▶ CONSEGNA: Trascrivi senza modifiche il passo del testo di studio da "Florian Henckel von" a "a storia personale.".

▶ TESTO DI STUDIO:

• • • •

1938, Dresda. Elizabeth (Saskia Rosendahl) è una giovane donna con una passione viscerale per l’arte. Suona il piano e gira i musei con il nipotino Kurt, che ama sopra ogni altra cosa. Mentre gli artisti contemporanei vengono messi al bando come degenerati, la stravaganza di Elizabeth viene interpretata come un disturbo mentale. Ricoverata in un ospedale psichiatrico, la ragazza viene sterilizzata su ordine del professor Carl Seeband (Sebastian Kock) e, più tardi, gassata con malati mentali e disabili. Kurt (Tom Schilling), cresciuto nel ricordo della zia e sopravvissuto alla catastrofe del conflitto, ha sviluppato un grande talento artistico. Formato all’Accademia di Dresda diventa interprete di punta del realismo socialista, fino a quando non conosce Ellie (Paula Beer), iscritta al corso di disegno per costumisti e figlia del medico nazista che anni prima aveva condannato zia Elizabeth. I due si innamorano e raggiungono Berlino Ovest appena prima dell’edificazione del muro. Il contesto artistico di avanguardia rivoluzionerà l’arte di Kurt e farà riemergere ricordi dolorosi.
Florian Henckel von Donnersmarck ritorna al racconto storico dopo Le vite degli altri. Ispirato a Gerhard Richter, artista di Dresda nato nel 1932, il regista coglie le trasformazioni del suo paese, dagli anni ’30 alla fine degli anni ’60, attraverso lo specchio dell’arte, che dovrebbe essere deformante e che invece mette a fuoco con chiarezza le deformità di uno dei periodi più bui della storia tedesca. Nazismo, Guerra Fredda e Germania dei blocchi fanno da sfondo al viaggio di Kurt, dalla sua formazione culturale (zia Elizabeth) all’affermazione come artista dopo gli anni del servizio di regime, la sbornia del Concettuale, gli ammiccamenti all’astrattismo, fino alla presa di coscienza di un’arte (pittorica) che emerge dal profondo del suo passato e che mescola storia tedesca a storia personale.
Il regista disegna un percorso lucido dimostrando ancora una volta la capacità del cinema tedesco di riflettere sul recente passato. Costruito come un piccolo Heimat, la vita di Kurt è legata alla famiglia Seeband, all’uomo che nel 1938 gli toglie la zia e che poi tenterà di separarlo dalla figlia Ellie, una sorta di demone che è riuscito a sottrarsi alle epurazioni russe e a riciclarsi a ovest, mentendo sui crimini di guerra. La verità vergognosa rimane latente ma minaccia di riemergere dal fondo di ogni inquadratura. Sebastian Koch è strepitoso nell’interpretazione di un personaggio ambiguo, sdoppiato tra superficie e profondità, un opportunista che rimane profondamente nazista anche ad ovest e di fronte a processi storici che potrebbero smascherare l’impostura.

• • • •

▶ DATI:
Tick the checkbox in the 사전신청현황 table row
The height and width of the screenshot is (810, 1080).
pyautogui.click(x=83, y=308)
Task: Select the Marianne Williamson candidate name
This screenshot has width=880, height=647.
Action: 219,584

• • • •

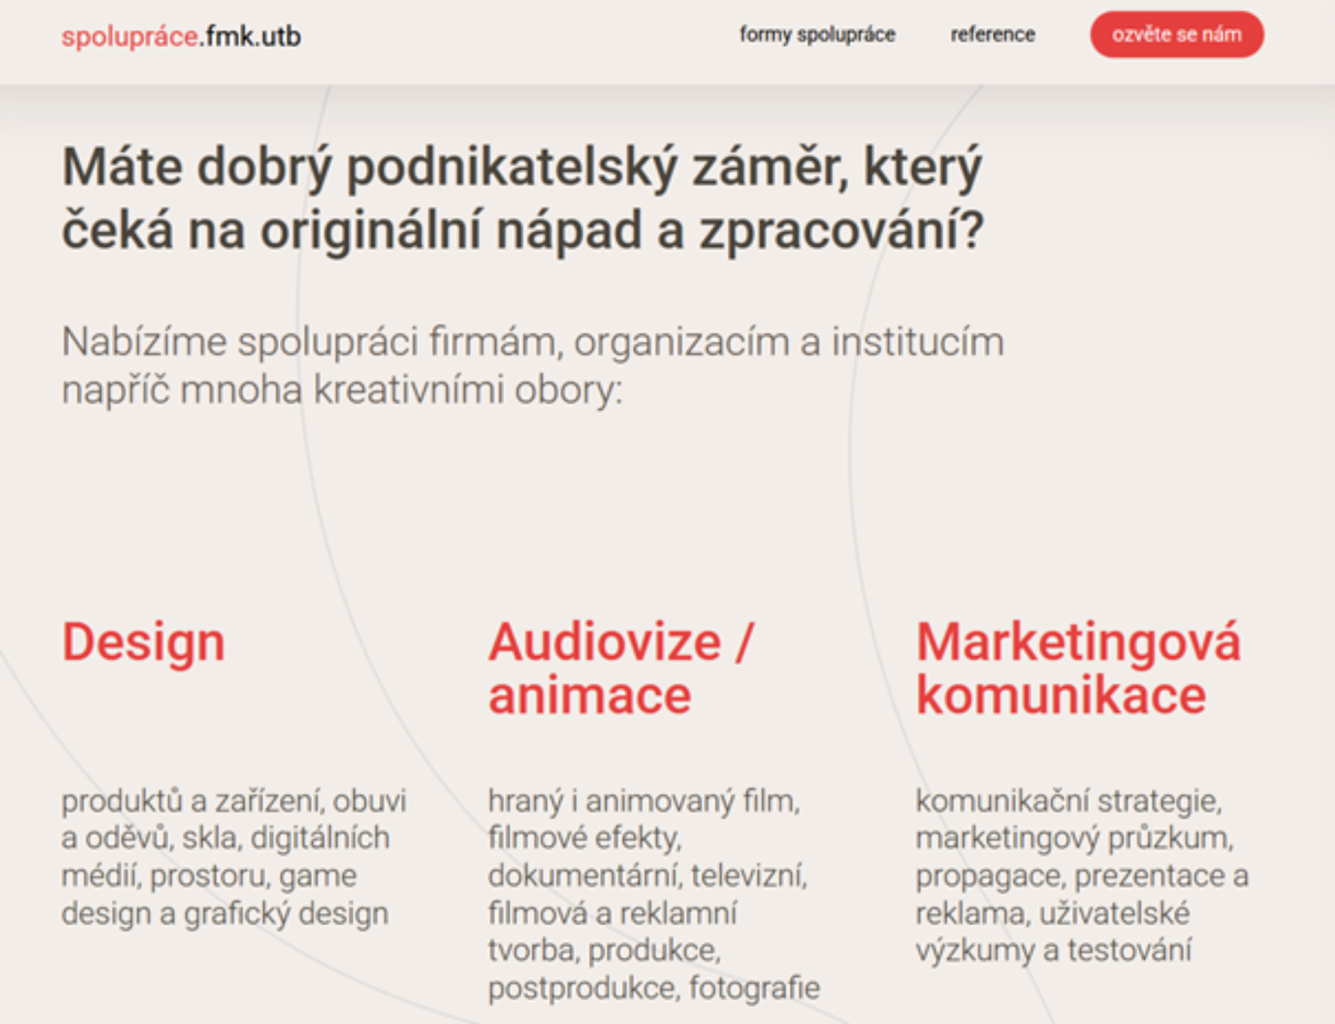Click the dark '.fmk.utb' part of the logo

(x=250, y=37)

• • • •

▶ RISPOSTA:
Florian Henckel von Donnersmarck ritorna al racconto storico dopo Le vite degli altri. Ispirato a Gerhard Richter, artista di Dresda nato nel 1932, il regista coglie le trasformazioni del suo paese, dagli anni ’30 alla fine degli anni ’60, attraverso lo specchio dell’arte, che dovrebbe essere deformante e che invece mette a fuoco con chiarezza le deformità di uno dei periodi più bui della storia tedesca. Nazismo, Guerra Fredda e Germania dei blocchi fanno da sfondo al viaggio di Kurt, dalla sua formazione culturale (zia Elizabeth) all’affermazione come artista dopo gli anni del servizio di regime, la sbornia del Concettuale, gli ammiccamenti all’astrattismo, fino alla presa di coscienza di un’arte (pittorica) che emerge dal profondo del suo passato e che mescola storia tedesca a storia personale.